On Fri, Aug 19, 2016 at 12:58 AM, Michał Górny <mgo...@gentoo.org> wrote:
> On Thu, 18 Aug 2016 15:21:16 +0200
> Alexis Ballier <aball...@gentoo.org> wrote:
>
>> On Thu, 18 Aug 2016 08:13:14 -0400
>> Rich Freeman <ri...@gentoo.org> wrote:
>>
>> > If you just check your packages occassionally to make sure they build
>> > with gold it completely achieves the goal, and it will actually result
>> > in fewer bugs using the non-gold linker as well.
>>
>> That's what a tinderbox is for. The only QA problem I see here is that
>> QA doesn't automate that kind of checks anymore since Diego left. Maybe
>> QA should ask Toralf to run a ld.gold tinderbox and avoid asking people
>> to randomly test random packages ?
>
> Yes, tinderboxing makes a lot of sense if the bugs are afterwards
> ignored by package maintainers.
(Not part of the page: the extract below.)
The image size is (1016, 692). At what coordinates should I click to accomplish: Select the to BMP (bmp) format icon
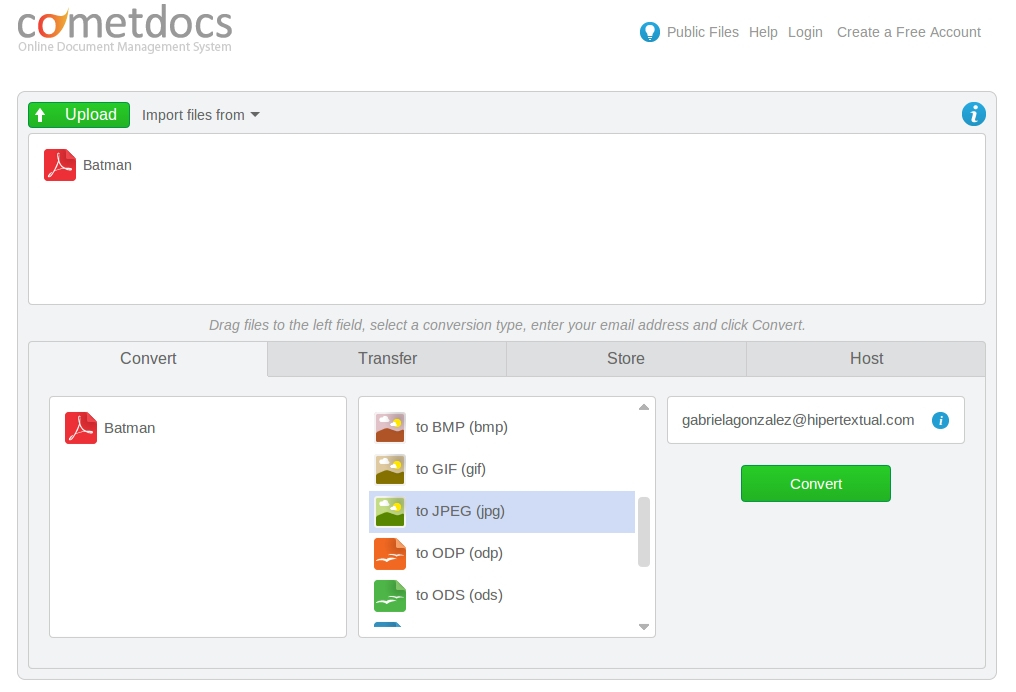(389, 425)
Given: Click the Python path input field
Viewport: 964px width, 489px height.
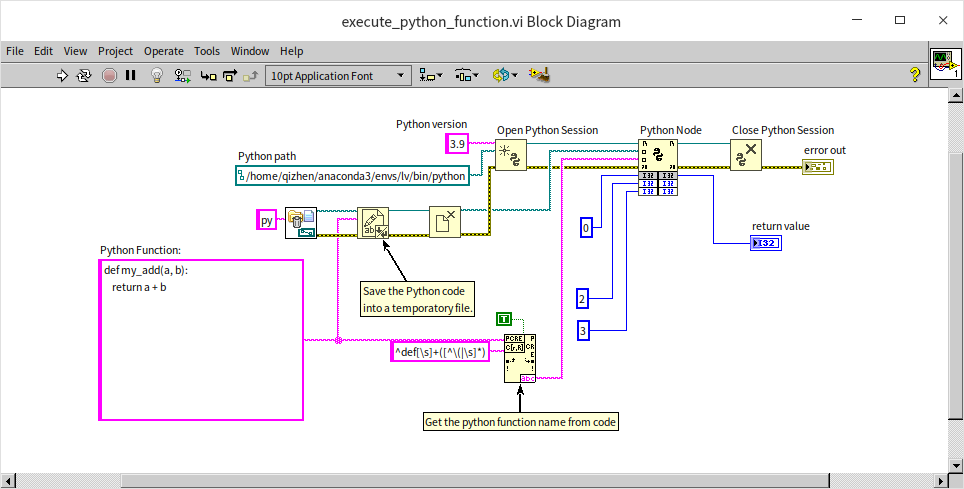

Or in the best case, the maintainer
> tells reporter (Toralf) to file the bug upstream.
>

TBH, these are really two different problems.

1.  I think raising awareness of underlinking is good.

2.  I think encouraging developers to test their own packages with the
gold linker is good, because it helps accomplish #1, and increases
their awareness in general.

3.  I think that having a tinderbox systematically testing using the
gold linker is also good.

4.  I think that hitting devs with a cluebat when they ignore valid
bugs is good.

The flip side of this is that we're not necessarily better off if
maintainers just abandon packages because they have terrible build
systems.  At some point you need to work with them.  However, if
they're not willing to at least stick in a slot operator dependency
when asked to, then sure we should have a talk with them.  (A slot op
dep will of course help by triggering rebuilds, but it doesn't
actually directly fix the underlinking issue, which would require
fixing the build system.)

I think the big thing is acknowledging that packages that are missing
dependencies or which are underlinked are defective.  Sure, it would
be nice if somebody else came along and helped find our mistakes.
However, that in itself doesn't excuse us from having made them in the
first place.  And it certainly doesn't excuse giving people a hard
time when they politely point them out.